(INFORMATION SUPPLIED):
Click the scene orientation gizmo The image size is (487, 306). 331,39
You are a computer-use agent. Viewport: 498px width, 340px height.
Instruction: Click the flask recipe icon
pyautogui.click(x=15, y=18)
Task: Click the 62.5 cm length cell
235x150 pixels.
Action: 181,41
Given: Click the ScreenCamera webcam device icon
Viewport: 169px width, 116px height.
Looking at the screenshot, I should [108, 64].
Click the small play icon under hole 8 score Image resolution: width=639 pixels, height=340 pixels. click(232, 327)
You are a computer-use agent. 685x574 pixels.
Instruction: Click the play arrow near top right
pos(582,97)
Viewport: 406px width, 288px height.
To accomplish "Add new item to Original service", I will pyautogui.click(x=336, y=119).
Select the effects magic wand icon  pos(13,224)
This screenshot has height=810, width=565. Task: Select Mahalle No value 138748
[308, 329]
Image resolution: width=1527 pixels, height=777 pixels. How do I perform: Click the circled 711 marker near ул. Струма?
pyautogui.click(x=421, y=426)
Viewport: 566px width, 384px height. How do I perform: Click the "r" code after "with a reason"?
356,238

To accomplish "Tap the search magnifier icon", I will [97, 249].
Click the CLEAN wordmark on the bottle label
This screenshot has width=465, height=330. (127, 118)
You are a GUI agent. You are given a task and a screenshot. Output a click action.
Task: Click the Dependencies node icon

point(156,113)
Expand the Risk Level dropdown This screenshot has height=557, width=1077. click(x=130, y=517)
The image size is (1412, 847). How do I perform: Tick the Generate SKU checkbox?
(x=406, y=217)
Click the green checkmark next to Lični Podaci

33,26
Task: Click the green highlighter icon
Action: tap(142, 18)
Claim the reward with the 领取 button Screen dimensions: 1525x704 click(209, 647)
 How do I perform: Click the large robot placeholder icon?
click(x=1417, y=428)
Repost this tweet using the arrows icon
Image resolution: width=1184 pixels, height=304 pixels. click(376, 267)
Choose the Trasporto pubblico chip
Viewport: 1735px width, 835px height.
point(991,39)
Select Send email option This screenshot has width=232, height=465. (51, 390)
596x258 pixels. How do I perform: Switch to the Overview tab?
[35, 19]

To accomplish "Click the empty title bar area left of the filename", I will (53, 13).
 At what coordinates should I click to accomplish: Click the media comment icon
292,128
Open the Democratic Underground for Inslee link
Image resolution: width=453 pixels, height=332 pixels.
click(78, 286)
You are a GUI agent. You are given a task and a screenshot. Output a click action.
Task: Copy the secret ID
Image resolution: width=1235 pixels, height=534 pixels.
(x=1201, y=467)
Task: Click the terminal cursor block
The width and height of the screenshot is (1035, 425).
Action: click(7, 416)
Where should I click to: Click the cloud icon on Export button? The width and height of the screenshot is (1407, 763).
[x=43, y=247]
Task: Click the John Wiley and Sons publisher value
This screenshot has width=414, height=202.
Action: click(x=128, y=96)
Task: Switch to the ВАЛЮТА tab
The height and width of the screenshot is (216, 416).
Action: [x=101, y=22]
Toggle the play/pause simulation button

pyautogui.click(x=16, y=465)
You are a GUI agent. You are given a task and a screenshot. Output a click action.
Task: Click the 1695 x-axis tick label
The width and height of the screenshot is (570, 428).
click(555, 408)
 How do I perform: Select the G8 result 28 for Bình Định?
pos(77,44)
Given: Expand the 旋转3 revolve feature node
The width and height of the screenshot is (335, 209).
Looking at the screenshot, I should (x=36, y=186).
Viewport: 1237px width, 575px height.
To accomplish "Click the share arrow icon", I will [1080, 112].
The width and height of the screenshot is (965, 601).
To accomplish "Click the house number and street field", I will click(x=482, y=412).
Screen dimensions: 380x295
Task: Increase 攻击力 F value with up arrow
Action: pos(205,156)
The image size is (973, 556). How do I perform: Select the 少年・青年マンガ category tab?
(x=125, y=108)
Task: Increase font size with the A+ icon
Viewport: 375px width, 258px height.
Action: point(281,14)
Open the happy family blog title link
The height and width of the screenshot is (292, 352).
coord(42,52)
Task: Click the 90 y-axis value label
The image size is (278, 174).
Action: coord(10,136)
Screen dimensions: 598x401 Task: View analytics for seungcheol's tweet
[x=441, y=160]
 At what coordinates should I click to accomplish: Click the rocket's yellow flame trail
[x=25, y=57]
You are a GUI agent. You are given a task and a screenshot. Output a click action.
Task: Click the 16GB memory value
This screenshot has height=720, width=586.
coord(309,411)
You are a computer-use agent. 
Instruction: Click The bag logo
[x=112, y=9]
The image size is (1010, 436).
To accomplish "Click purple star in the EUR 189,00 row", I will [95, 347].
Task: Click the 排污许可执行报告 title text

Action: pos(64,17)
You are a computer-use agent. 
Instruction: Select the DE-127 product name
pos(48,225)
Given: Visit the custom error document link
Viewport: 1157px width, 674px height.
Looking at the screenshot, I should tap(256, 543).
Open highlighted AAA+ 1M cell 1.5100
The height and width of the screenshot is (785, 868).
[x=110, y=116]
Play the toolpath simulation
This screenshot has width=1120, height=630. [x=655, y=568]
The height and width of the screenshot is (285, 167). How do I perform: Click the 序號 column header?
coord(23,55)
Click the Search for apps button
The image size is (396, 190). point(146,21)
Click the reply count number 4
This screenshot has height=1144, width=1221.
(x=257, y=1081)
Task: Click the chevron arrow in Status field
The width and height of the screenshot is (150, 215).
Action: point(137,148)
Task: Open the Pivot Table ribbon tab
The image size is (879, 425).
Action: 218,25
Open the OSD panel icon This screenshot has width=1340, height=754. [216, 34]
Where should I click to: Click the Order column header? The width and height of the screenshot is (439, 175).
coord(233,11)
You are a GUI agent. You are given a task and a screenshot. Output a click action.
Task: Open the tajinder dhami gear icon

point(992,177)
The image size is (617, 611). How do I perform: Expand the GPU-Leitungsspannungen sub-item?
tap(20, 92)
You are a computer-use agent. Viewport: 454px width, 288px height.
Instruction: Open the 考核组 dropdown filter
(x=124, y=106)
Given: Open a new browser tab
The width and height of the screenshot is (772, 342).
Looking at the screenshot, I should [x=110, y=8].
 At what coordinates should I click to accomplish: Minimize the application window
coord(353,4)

(TASK BRIEF): The expected answer is the lines from the one containing "Instruction: Open the 考核组 dropdown filter" through the end of the material, reproduced exactly with both ends kept.

(YOUR SOLUTION):
Instruction: Open the 考核组 dropdown filter
(x=124, y=106)
Given: Open a new browser tab
The width and height of the screenshot is (772, 342).
Looking at the screenshot, I should [x=110, y=8].
 At what coordinates should I click to accomplish: Minimize the application window
coord(353,4)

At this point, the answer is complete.